Tuesday, November 27, 2007

Timmy the Barber

Corey's barber is a dude named Timmy who operates down the block on Morningside Ave. He keeps limited hours and is the only barber in his little shop. Corey likes him because he is cool and only charges $9, and Corey gives him $5 as a tip. Even though he knows Timmy will be getting $12 from him, when he goes to the barber Corey takes a twenty, has Timmy make change and asks for two fives and a one. He then hands one of the fives back to Timmy.

Men, apparently, get into routines with their barbers that cannot be altered. Because of Corey's work and school schedule, he can only make it in to see Timmy about once every six months, so his hair is about a foot long and his beard looks like an upside-down Irish man with dreadlocks. He won't go see another barber, either.

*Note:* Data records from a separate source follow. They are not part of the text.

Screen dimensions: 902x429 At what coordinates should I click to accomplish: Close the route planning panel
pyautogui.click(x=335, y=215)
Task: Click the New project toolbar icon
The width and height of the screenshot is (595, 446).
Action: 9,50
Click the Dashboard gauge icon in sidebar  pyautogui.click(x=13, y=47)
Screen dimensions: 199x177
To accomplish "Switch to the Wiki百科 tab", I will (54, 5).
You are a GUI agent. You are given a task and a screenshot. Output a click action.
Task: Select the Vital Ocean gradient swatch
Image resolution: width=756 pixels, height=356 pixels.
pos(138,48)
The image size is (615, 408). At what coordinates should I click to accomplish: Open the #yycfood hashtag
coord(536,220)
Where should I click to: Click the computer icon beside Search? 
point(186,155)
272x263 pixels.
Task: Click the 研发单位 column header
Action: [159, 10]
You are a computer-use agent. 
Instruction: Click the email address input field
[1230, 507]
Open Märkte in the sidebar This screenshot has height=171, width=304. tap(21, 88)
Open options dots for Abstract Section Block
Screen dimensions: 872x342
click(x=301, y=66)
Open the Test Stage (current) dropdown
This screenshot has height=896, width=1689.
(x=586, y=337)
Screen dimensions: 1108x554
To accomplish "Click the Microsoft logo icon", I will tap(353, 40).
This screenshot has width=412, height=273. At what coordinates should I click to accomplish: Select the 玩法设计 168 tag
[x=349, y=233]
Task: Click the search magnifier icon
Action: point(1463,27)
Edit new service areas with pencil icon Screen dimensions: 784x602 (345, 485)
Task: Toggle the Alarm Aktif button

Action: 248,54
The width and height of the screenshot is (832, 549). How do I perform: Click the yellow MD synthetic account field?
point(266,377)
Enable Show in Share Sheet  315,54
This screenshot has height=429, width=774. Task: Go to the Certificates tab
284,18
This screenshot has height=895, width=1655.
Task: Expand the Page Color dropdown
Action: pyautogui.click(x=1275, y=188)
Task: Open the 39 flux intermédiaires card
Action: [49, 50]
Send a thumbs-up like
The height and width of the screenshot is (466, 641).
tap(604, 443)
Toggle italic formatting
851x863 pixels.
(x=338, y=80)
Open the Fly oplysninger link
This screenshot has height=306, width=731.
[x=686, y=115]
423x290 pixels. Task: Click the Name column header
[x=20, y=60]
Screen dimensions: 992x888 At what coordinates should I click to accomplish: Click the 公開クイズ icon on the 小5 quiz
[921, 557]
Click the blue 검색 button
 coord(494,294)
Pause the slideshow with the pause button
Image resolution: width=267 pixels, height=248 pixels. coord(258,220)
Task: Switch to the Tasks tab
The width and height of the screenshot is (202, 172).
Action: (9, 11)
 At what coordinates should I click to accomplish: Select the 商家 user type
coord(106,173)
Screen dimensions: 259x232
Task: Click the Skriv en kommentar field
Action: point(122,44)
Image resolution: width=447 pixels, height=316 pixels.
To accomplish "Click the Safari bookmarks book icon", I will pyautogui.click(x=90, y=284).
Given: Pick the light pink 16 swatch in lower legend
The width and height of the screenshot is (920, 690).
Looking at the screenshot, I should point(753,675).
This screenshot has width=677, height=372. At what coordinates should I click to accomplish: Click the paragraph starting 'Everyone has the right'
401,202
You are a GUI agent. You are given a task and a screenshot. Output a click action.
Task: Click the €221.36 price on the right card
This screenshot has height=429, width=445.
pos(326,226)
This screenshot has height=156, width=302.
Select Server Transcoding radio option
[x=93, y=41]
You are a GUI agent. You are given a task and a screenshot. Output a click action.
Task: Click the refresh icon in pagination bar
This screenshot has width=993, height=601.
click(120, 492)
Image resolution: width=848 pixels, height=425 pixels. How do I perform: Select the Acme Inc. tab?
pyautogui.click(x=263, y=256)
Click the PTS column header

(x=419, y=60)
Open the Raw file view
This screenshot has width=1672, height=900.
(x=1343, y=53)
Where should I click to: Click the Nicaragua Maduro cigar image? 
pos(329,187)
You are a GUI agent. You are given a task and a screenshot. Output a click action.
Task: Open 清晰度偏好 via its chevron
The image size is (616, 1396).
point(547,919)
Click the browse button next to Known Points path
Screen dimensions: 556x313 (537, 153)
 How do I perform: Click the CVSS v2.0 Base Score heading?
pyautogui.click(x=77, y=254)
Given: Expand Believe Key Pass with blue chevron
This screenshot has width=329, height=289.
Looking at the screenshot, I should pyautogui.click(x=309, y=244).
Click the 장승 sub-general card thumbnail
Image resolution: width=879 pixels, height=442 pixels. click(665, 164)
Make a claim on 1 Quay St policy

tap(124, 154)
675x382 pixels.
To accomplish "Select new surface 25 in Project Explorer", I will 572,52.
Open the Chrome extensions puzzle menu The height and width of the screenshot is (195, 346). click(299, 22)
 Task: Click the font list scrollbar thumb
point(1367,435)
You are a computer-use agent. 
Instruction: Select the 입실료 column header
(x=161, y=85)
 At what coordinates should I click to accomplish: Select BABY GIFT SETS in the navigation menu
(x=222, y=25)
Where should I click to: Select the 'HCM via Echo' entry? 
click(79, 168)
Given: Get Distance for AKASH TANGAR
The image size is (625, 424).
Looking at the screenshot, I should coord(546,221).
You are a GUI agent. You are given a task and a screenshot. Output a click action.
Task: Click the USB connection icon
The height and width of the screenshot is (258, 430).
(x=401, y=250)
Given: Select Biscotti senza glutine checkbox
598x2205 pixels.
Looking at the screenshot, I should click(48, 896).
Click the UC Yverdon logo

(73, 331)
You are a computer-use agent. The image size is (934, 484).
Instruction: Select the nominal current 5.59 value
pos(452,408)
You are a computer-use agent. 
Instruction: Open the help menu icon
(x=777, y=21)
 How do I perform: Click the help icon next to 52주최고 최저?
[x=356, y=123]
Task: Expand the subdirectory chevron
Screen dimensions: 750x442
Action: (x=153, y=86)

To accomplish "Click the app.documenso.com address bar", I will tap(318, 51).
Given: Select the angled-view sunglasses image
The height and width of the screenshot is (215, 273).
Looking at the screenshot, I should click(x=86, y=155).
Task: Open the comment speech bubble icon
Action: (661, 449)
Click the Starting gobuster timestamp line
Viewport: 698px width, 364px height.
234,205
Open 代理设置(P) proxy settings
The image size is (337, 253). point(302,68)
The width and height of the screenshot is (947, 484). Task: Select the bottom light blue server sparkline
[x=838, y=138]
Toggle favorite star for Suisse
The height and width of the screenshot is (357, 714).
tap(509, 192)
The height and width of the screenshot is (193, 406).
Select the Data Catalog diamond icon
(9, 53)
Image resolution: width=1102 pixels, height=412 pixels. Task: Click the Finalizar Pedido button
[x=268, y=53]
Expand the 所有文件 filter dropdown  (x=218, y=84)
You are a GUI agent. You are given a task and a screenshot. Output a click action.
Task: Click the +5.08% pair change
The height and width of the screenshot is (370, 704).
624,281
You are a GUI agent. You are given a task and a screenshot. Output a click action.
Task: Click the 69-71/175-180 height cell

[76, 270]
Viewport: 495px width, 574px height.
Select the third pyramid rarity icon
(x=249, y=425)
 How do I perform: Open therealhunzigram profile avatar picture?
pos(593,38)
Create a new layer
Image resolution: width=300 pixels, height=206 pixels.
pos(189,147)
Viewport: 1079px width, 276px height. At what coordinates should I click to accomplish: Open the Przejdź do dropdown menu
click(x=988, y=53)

Corey could trim his own beard at home, but he has lost the chargers to his various sets of clippers. We have a cabinet filled with clippers and clipper parts, that we are not allowed to throw in the garbage but will nonetheless not trim the wad of hair growing out of his face.

This only bothers me for one reason. It's not that he scratches his chin with the back of his hand like an Italian person signing a swear word. It's not really problematic that he looks shaggy, because who doesn't like to hug a cave man? No, my problem is with the mustache.

It curls over his lip like baleen, touching his teeth, moist with saliva. "Give me a kiss!" he says when I walk in the door, and I feel like a little piece of plankton swimming for my life away from that horrible set of whale teeth.

6 comments:

ninny said...

why do you know the word baleen?

Katy said...

because miss neenan talked to us all about whales in fifth grade. we watched voyage of the MiMi and everything!

PeaceLoveMath said...
This comment has been removed by the author.
PeaceLoveMath said...

I know the word baleen!! I think most 80's and 90's school kids have learned about big blue whales and plankton and baleen.

PS: that's gross, and now i'm even more glad that Paul is unable to grow substantial facial hair. I think his body puts all its hair-growing energy into the top of his head, where the hair grows thicker than any normal human's and faster than a weed.

Snacky D said...

Damn, Corey shaves that thing only once every 6 months?!?! I trim mine once a week! I don't think I can loan my electric razor to him, that would be kinda gross...

P said...

I had no idea you could still go to a barber for a shave.